(Beginning of ENTRIES SHOWN)

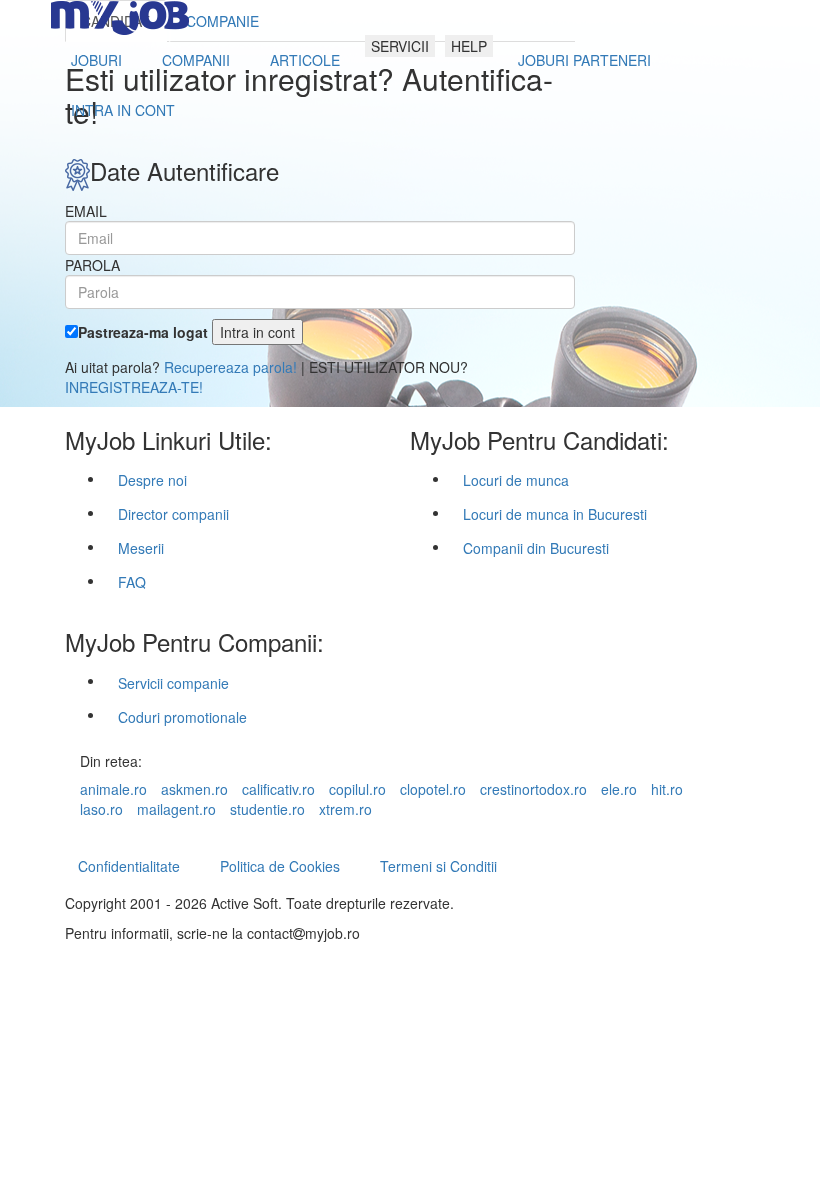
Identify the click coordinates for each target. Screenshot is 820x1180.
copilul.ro (357, 789)
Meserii (141, 548)
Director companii (173, 514)
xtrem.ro (345, 809)
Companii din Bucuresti (536, 548)
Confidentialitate (129, 866)
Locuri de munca (516, 480)
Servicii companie (173, 683)
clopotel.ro (433, 789)
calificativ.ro (278, 789)
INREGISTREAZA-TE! (134, 387)
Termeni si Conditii (438, 866)
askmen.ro (194, 789)
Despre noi (152, 480)
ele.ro (619, 789)
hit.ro (667, 789)
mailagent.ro (176, 809)
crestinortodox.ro (533, 789)
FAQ (132, 582)
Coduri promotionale (182, 717)
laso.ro (101, 809)
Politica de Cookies (280, 866)
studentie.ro (267, 809)
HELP (469, 46)
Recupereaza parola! (230, 367)
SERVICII (400, 46)
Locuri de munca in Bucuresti (555, 514)
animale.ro (113, 789)
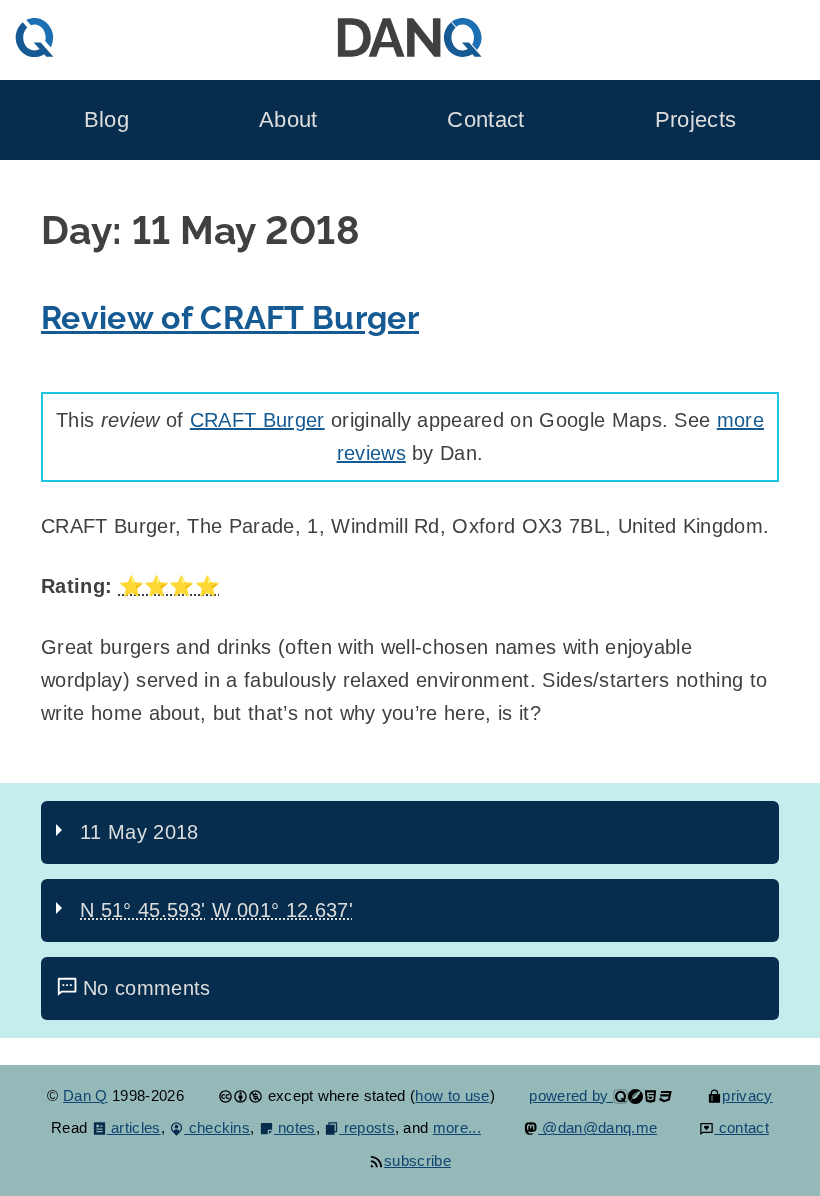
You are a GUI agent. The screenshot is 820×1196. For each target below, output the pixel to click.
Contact (485, 119)
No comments (147, 988)
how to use (452, 1095)
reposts (367, 1127)
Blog (106, 119)
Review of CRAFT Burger (230, 318)
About (288, 119)
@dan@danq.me (597, 1127)
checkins (217, 1127)
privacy (747, 1095)
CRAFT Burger (257, 420)
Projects (696, 119)
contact (741, 1127)
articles (134, 1127)
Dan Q (85, 1095)
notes (295, 1127)
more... (457, 1127)
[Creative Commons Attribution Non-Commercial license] (240, 1095)
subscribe (417, 1160)
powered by (571, 1095)
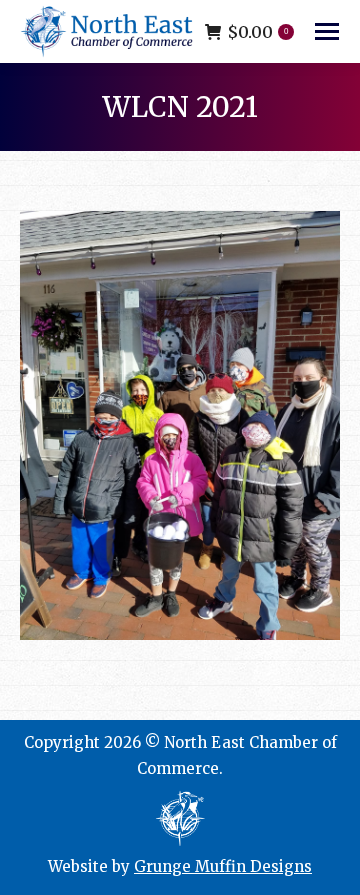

(End of ENTRIES SHOWN)

**TASK TO CARRY OUT:**
What you return must match the data above exactly, with no images included.

**EXPECTED OUTPUT:**
Identify the click coordinates for each target. Screenshot is 820x1180.
copilul.ro (357, 789)
Meserii (141, 548)
Director companii (173, 514)
xtrem.ro (345, 809)
Companii din Bucuresti (536, 548)
Confidentialitate (129, 866)
Locuri de munca (516, 480)
Servicii companie (173, 683)
clopotel.ro (433, 789)
calificativ.ro (278, 789)
INREGISTREAZA-TE! (134, 387)
Termeni si Conditii (438, 866)
askmen.ro (194, 789)
Despre noi (152, 480)
ele.ro (619, 789)
hit.ro (667, 789)
mailagent.ro (176, 809)
crestinortodox.ro (533, 789)
FAQ (132, 582)
Coduri promotionale (182, 717)
laso.ro (101, 809)
Politica de Cookies (280, 866)
studentie.ro (267, 809)
HELP (469, 46)
Recupereaza parola! (230, 367)
SERVICII (400, 46)
Locuri de munca in Bucuresti (555, 514)
animale.ro (113, 789)
You are a GUI agent. The screenshot is 820×1196. For each target below, output the pixel to click.
Contact (485, 119)
No comments (147, 988)
how to use (452, 1095)
reposts (367, 1127)
Blog (106, 119)
Review of CRAFT Burger (230, 318)
About (288, 119)
@dan@danq.me (597, 1127)
checkins (217, 1127)
privacy (747, 1095)
CRAFT Burger (257, 420)
Projects (696, 119)
contact (741, 1127)
articles (134, 1127)
Dan Q (85, 1095)
notes (295, 1127)
more... (457, 1127)
[Creative Commons Attribution Non-Commercial license] (240, 1095)
subscribe (417, 1160)
powered by (571, 1095)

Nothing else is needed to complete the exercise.